The team also examined the brains of the rats at the 15-month and 24-month time points. They found the traditional hallmarks of Alzheimer’s disease—amyloid plaques, tau tangles, and neuroinflammation—were dramatically increased in the Alzheimer’s rats regardless of whether they were treated with P7C3 or not. However, significantly more neurons survived in the brains of Alzheimer’s rats that had received the P7C3 treatment.
“This suggests a potential clinical benefit from keeping the brain cells alive even in the presence of earlier pathological events in Alzheimer’s disease, such as amyloid accumulation, tau tangles, and neuroinflammation,” Pieper says. “In cases of new-onset late-life depression, a treatment like P7C3 might be particularly useful as it could help stabilize mood and also protect from later memory problems in patients with Alzheimer’s disease.”
Members of the research team
In addition to Pieper and Voorhees, who is now a postdoctoral fellow at St. Louis University, the research team included University of Iowa researchers Matthew Remy, Coral Cintrón-Pérez, Eli El Rassi, Michael Kahn, Laura Dutca, Terry Yin, and Latisha McDaniel. Noelle Williams at University of Texas Southwestern and Daniel Brat at Emory University were also part of the team.
Pieper notes that the study received critical funding from philanthropic organizations: the Mary Alice Smith Fund for Neuropsychiatry Research, the Titan Neurology Research Fund, and the Brockman Medical Research Foundation.

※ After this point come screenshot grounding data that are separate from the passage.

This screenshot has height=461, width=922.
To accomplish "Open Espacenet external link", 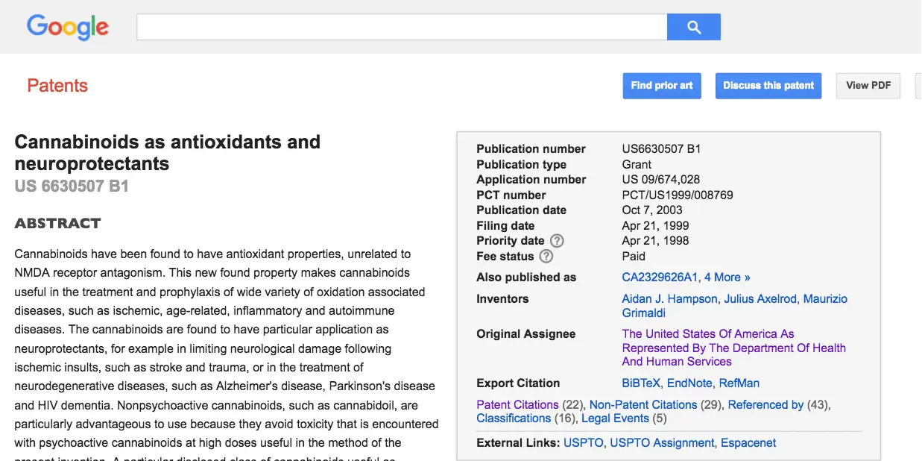I will click(x=748, y=443).
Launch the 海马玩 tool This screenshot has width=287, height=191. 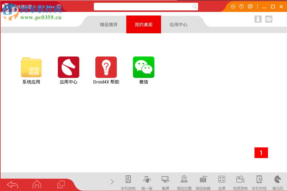click(x=277, y=182)
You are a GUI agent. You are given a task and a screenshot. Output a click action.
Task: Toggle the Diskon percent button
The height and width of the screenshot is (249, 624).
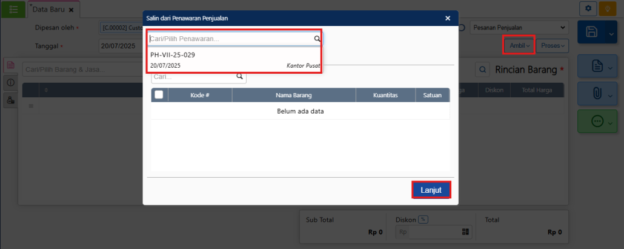pos(423,220)
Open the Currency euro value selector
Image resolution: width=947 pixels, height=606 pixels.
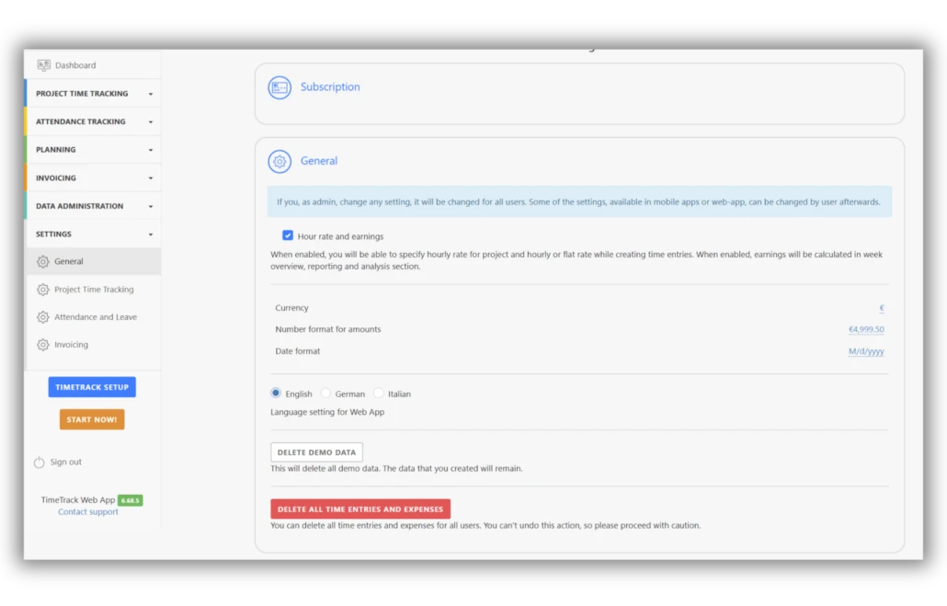point(881,309)
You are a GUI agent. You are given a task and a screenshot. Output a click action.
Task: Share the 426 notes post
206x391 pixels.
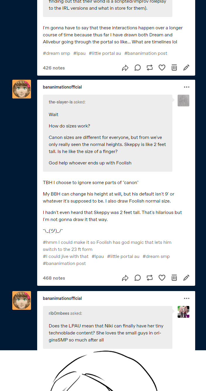pyautogui.click(x=125, y=68)
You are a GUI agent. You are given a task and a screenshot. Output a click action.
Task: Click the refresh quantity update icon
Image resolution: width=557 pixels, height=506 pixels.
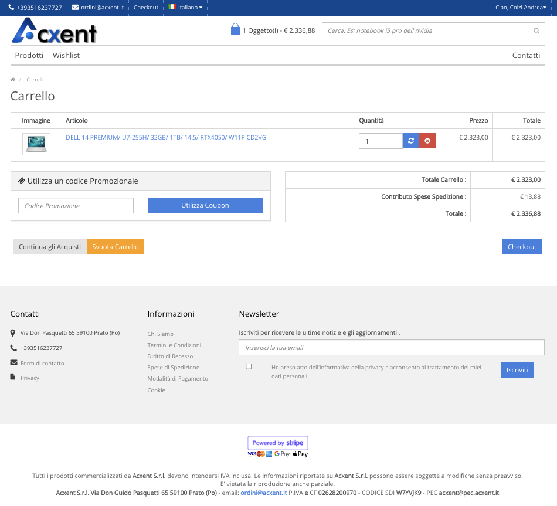(411, 141)
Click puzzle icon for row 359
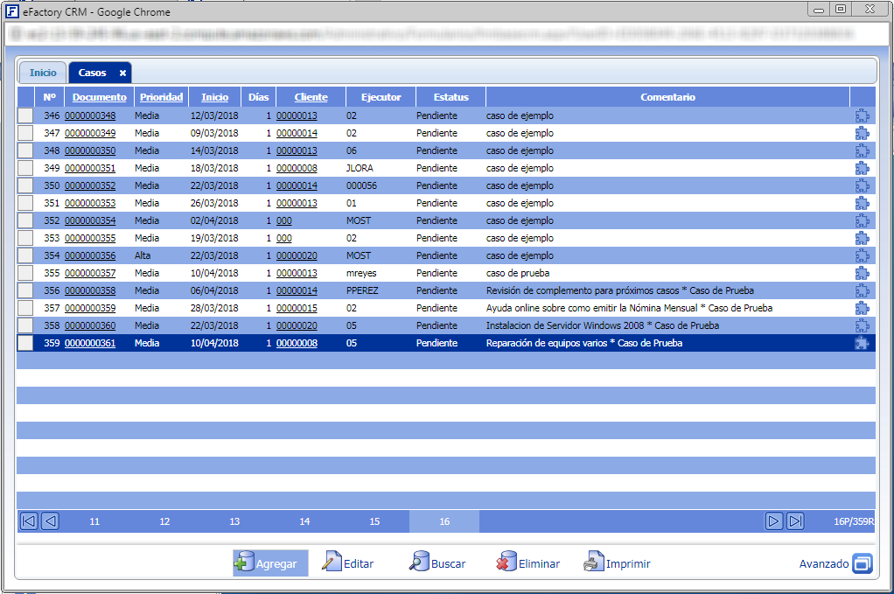This screenshot has width=894, height=594. pyautogui.click(x=863, y=343)

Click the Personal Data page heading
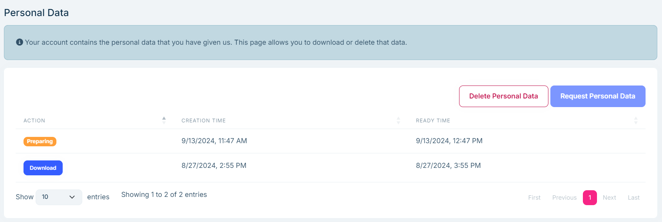[36, 13]
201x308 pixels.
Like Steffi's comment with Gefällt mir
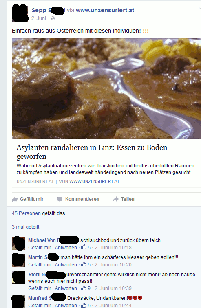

This work was also supported by the National Institute of Environmental Health Sciences through the University of Iowa Environmental Health Sciences Research Center (P30 ES005605), and the U.S. Department of Veterans Affairs.
Pieper is co-founder and consultant of Neuroprotective Therapeutics, and holds patents related to the P7C3 series of neuroprotective compounds.
The Iowa Neuroscience Institute builds on the university’s decades-long tradition as a leading center for the study of neuroscience, promoting interdisciplinary collaboration and supporting innovation in foundational, translational, and clinical research.